**Try it:** Filter the entries and keep only the lines where the string "settings" appears.

**Records for the task:**
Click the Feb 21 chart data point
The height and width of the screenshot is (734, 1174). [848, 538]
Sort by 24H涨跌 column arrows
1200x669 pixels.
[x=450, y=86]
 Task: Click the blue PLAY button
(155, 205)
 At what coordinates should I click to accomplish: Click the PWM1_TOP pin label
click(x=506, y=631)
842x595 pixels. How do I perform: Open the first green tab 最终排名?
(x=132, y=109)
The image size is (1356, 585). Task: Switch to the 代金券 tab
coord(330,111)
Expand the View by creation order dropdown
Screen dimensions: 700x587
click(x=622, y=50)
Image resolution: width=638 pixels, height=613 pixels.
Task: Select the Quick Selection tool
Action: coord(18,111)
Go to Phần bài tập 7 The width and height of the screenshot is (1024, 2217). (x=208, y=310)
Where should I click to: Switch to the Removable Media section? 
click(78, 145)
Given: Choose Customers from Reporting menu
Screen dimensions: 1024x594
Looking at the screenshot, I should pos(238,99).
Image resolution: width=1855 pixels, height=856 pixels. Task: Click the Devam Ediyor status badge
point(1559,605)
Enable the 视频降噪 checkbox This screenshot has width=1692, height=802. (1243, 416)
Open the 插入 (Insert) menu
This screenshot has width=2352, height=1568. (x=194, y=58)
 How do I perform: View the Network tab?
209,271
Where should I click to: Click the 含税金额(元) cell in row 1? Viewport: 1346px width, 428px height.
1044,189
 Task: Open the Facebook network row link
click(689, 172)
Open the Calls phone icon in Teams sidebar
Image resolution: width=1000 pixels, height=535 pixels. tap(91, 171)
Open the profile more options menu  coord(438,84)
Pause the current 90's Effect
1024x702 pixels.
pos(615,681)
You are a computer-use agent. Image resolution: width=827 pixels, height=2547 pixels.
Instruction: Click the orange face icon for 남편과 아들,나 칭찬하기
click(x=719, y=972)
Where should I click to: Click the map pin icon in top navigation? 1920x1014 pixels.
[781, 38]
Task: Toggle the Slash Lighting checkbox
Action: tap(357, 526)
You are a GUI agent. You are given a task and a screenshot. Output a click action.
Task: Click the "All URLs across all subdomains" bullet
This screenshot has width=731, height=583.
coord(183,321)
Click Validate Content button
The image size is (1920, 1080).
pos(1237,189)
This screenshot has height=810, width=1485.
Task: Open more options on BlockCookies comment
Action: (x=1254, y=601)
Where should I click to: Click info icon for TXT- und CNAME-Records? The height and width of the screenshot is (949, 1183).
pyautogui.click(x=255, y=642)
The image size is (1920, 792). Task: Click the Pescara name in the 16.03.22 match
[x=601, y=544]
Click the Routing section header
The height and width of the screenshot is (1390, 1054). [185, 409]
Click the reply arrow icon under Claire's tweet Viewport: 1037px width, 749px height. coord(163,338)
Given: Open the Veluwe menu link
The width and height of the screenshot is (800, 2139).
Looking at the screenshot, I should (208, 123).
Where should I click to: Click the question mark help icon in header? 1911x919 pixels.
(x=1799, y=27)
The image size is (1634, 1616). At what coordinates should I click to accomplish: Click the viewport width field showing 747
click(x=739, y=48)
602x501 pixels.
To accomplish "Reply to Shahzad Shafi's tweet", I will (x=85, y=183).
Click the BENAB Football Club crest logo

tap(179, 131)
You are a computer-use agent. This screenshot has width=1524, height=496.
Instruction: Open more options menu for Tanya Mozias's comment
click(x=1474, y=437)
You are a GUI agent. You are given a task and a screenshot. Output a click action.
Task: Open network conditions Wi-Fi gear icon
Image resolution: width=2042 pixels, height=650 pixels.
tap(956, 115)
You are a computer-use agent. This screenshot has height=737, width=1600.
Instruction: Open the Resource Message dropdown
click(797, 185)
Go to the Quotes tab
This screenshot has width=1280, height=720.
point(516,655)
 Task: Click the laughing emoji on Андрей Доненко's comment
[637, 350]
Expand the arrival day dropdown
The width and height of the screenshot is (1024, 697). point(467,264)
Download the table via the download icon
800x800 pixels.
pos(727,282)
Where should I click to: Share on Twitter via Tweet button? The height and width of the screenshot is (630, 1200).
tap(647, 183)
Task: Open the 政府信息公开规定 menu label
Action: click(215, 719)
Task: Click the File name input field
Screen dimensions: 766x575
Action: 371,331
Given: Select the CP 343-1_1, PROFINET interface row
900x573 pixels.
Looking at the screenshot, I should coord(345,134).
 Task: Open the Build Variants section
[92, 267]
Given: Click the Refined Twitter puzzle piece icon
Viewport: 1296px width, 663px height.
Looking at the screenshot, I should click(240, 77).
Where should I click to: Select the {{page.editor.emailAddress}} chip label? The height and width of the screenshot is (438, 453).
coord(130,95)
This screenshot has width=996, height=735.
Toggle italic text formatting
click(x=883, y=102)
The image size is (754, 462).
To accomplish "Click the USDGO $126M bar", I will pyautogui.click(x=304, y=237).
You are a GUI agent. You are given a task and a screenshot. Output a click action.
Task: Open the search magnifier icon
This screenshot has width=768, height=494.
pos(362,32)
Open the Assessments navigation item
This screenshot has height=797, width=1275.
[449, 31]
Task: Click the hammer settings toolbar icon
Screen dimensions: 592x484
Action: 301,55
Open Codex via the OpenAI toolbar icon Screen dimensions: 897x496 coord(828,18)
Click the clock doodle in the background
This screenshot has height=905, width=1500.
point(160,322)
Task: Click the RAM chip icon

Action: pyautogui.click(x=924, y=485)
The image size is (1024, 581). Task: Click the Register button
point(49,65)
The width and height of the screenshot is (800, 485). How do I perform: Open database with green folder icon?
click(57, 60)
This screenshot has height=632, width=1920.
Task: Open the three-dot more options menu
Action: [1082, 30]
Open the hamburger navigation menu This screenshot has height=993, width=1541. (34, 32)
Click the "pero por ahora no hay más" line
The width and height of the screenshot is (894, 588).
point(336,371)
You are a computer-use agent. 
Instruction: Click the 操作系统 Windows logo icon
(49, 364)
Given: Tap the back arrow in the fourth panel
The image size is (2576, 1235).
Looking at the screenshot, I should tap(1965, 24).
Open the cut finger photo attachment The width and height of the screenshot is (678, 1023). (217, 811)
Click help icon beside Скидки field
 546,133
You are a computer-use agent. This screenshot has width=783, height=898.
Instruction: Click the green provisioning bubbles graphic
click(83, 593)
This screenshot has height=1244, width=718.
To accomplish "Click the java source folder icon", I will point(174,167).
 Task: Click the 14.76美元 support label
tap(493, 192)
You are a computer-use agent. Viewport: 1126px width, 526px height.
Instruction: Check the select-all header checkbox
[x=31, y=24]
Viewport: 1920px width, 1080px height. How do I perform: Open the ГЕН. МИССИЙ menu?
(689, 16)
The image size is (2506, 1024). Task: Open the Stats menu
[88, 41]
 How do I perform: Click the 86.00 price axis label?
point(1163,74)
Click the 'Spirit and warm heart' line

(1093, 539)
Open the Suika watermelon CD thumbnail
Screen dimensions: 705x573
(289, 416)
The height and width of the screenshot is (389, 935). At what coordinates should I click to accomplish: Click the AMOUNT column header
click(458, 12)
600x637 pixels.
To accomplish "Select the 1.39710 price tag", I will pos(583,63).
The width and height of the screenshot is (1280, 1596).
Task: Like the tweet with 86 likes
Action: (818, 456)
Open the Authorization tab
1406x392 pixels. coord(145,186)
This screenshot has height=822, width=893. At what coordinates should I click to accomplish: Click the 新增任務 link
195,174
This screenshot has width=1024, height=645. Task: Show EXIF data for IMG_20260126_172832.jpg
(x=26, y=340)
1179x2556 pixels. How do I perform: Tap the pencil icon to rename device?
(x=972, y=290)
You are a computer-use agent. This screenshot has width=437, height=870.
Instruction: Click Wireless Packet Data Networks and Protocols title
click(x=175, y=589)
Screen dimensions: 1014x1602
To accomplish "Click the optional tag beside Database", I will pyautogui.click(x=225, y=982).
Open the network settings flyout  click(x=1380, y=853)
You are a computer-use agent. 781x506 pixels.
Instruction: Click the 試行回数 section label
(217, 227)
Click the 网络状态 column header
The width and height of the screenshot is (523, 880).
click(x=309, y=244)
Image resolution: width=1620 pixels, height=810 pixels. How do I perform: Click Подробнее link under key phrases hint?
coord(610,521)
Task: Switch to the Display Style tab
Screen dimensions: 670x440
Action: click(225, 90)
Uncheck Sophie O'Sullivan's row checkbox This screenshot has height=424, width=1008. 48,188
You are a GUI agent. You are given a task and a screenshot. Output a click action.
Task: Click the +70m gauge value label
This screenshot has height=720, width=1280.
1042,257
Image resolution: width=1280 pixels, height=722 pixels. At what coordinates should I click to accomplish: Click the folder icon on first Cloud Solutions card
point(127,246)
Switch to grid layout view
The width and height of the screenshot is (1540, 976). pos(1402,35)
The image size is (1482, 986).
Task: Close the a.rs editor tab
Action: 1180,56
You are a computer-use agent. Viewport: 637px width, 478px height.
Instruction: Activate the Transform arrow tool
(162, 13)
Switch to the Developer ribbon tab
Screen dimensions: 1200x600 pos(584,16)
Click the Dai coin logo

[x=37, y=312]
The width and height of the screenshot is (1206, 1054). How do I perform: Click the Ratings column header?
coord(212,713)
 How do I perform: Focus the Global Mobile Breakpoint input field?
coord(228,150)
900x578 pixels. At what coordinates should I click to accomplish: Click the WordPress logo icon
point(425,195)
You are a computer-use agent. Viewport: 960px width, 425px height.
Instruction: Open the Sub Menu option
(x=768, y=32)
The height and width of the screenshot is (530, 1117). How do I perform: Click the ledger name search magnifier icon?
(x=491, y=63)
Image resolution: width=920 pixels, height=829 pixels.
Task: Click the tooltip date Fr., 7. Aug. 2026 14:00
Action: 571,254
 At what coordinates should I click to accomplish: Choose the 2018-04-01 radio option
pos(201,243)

**Task answer:**
Task: Click the hammer settings toolbar icon
Open the network settings flyout  click(x=1380, y=853)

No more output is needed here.